# GTX 1050 Ti und 2 Monitore



## Honigpumpe (18. Juli 2017)

Moin,

ich hab hier eine GTX 1050 Ti mit zwei Full-HD-Monitoren zu laufen. Ist alles bestens. Ich überlege jetzt, eventuell einen WQHD-Monitor anzuschaffen. So ganz eventuell. Daher die Frage, ob die Grafikkarte beide Monitore problemlos befeuern kann. Also, einmal WQHD und einmal Full-HD. Ginge vielleicht sogar 2x WQHD?

Grüße,
Honigpumpe


----------



## Herbboy (18. Juli 2017)

Honigpumpe schrieb:


> Moin,
> 
> ich hab hier eine GTX 1050 Ti mit zwei Full-HD-Monitoren zu laufen. Ist alles bestens. Ich überlege jetzt, eventuell einen WQHD-Monitor anzuschaffen. So ganz eventuell. Daher die Frage, ob die Grafikkarte beide Monitore problemlos befeuern kann. Also, einmal WQHD und einmal Full-HD. Ginge vielleicht sogar 2x WQHD?
> 
> ...



also, WQHD dann für Desktop&co? Das sollte an sich kein Problem sein, denn das ist ja 2D und frisst quasi Null Power.

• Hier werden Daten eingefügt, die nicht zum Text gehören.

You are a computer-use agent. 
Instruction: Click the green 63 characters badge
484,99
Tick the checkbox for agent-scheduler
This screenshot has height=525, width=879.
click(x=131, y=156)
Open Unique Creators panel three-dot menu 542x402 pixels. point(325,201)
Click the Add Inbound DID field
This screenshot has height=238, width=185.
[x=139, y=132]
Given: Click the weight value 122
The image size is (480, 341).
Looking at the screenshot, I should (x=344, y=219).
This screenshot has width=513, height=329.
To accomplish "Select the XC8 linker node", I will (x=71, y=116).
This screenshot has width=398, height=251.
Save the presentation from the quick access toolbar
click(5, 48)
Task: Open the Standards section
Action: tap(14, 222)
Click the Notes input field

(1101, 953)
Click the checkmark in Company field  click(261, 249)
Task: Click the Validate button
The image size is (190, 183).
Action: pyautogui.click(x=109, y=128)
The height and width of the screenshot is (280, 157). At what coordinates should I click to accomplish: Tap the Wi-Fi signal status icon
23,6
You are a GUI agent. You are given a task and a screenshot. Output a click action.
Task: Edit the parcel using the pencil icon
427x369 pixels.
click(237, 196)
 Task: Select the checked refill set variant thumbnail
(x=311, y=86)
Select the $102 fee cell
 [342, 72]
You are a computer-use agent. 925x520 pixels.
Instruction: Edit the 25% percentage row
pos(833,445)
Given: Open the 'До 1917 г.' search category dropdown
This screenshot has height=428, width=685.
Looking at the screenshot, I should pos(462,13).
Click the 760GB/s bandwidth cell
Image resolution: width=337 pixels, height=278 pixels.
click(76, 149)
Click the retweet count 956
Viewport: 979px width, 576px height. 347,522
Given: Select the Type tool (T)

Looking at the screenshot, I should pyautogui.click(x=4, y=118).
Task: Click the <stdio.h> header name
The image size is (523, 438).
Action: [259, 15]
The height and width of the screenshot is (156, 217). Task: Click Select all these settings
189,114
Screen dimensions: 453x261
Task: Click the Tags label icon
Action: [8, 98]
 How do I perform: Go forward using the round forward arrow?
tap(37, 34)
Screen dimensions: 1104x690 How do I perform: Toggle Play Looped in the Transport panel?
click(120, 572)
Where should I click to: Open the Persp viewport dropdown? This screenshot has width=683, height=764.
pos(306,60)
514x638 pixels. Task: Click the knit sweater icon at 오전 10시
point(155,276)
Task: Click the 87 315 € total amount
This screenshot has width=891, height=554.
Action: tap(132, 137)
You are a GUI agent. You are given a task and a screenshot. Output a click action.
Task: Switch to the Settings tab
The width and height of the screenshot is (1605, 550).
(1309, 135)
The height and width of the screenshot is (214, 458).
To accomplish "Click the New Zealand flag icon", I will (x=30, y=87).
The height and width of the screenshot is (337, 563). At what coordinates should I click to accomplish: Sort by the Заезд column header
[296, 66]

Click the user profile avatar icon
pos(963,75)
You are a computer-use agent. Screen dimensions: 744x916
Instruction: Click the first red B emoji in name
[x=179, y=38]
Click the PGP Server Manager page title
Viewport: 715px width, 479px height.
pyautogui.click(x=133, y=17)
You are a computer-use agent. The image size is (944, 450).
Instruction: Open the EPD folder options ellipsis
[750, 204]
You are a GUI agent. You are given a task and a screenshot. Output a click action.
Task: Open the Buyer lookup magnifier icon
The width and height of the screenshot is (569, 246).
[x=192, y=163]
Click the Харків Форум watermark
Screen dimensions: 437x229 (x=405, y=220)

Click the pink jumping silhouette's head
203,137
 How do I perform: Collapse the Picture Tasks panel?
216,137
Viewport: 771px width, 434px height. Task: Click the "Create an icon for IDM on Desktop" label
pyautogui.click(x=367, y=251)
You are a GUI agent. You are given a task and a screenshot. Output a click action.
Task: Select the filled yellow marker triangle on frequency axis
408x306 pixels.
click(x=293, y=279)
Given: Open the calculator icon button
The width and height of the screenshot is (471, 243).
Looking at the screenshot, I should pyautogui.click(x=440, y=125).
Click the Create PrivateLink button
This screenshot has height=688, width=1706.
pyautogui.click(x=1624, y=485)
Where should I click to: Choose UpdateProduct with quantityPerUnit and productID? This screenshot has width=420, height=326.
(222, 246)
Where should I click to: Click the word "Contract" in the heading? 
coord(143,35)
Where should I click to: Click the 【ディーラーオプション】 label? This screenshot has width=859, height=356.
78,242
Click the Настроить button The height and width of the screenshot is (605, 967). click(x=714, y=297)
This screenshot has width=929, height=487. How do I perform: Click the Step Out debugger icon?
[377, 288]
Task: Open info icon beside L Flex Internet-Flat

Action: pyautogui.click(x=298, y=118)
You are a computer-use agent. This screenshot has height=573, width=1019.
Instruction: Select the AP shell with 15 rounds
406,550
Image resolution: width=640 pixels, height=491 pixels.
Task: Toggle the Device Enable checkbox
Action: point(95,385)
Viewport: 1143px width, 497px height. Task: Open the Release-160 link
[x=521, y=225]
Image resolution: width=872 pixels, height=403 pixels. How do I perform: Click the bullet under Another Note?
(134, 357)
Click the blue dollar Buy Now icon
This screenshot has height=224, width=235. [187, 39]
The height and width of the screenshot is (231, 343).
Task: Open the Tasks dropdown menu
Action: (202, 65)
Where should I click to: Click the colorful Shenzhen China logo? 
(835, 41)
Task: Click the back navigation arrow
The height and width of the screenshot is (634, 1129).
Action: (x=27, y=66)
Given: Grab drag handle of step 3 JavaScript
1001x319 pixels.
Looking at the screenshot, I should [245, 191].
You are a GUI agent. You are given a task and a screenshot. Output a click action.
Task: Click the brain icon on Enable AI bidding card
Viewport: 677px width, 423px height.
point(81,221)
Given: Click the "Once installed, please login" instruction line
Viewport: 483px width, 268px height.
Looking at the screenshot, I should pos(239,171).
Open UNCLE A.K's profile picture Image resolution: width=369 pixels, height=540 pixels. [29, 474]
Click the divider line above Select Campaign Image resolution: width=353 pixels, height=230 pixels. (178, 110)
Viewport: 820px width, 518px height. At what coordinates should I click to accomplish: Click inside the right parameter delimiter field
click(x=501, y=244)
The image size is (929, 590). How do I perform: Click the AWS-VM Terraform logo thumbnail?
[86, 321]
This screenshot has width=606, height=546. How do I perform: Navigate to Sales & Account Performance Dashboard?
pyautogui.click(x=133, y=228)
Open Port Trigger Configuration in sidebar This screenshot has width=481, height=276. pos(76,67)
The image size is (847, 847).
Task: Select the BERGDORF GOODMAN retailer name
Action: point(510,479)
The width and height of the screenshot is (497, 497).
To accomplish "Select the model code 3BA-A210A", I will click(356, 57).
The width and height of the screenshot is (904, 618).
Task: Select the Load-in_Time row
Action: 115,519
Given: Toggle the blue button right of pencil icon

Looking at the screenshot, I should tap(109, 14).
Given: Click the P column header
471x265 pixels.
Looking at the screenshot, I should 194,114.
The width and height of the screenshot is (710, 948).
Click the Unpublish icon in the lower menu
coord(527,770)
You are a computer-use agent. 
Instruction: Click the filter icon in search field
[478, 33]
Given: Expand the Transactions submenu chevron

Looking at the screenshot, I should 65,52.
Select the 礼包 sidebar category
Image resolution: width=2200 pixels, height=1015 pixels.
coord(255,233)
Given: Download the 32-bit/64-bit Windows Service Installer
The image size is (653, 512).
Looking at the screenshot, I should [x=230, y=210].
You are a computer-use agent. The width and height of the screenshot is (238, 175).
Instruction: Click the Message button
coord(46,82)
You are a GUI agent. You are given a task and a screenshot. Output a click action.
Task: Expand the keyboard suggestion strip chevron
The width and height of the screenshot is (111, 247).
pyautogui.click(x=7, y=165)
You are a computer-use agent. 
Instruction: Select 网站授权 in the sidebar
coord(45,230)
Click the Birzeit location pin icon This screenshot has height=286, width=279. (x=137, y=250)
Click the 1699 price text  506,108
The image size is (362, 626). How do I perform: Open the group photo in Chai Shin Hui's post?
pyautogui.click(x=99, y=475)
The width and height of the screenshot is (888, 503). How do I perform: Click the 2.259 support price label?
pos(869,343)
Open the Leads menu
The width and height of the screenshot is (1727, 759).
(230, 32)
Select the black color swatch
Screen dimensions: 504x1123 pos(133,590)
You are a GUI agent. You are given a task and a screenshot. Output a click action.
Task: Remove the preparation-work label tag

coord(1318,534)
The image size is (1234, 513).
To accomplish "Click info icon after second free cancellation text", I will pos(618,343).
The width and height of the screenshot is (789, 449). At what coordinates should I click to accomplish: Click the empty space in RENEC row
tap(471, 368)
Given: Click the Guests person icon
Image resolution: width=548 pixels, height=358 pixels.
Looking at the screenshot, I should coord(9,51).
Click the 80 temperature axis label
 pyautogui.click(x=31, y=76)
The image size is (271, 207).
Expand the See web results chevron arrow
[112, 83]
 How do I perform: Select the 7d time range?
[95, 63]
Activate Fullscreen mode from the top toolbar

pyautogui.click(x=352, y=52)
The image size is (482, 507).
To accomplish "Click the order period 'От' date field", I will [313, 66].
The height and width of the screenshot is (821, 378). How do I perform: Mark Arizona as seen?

Das einzige, was ich nicht so genau weiß ist, ob du problemlos zwei unterschiedliche Auflösungen verwenden kannst.


----------



## Honigpumpe (18. Juli 2017)

Herbboy schrieb:


> also, WQHD dann für Desktop&co? Das sollte an sich kein Problem sein, denn das ist ja 2D und frisst quasi Null Power. Das einzige, was ich nicht so genau weiß ist, ob du problemlos zwei unterschiedliche Auflösungen verwenden kannst.



Ja, genau, der primäre Monitor soll WQHD sein, hauptsächlich für Desktoparbeiten. Aber vermutlich wird Steam dann auch versuchen, die Spiele auf dem Monitor zu starten. Keine Ahnung, wie das dann wird. Dann muß ich evtl. die Spiele auf den zweiten Monitor schieben. Das wird mit Steam ja wohl irgendwie gehen.

Warum sollten zwei verschiedene Auflösungen Probleme machen? Auf meinem alten Rechner hatte ich auch 1920 x 1200 plus 1920 x 1080, und das war 'ne olle Notebook-Möhre.


----------



## Herbboy (18. Juli 2017)

Honigpumpe schrieb:


> Ja, genau, der primäre Monitor soll WQHD sein, hauptsächlich für Desktoparbeiten. Aber vermutlich wird Steam dann auch versuchen, die Spiele auf dem Monitor zu starten. Keine Ahnung, wie das dann wird. Dann muß ich evtl. die Spiele auf den zweiten Monitor schieben. Das wird mit Steam ja wohl irgendwie gehen.


  ggf. muss halt der Spielemonitor einfach nur der "primäre" sein. 





> Warum sollten zwei verschiedene Auflösungen Probleme machen? Auf meinem alten Rechner hatte ich auch 1920 x 1200 plus 1920 x 1080, und das war 'ne olle Notebook-Möhre.


 na, dann ist es ja geritzt. Ich wusste es halt lediglich nicht, ob das geht oder ob der "bessere" Monitor dann runterschalten muss.


----------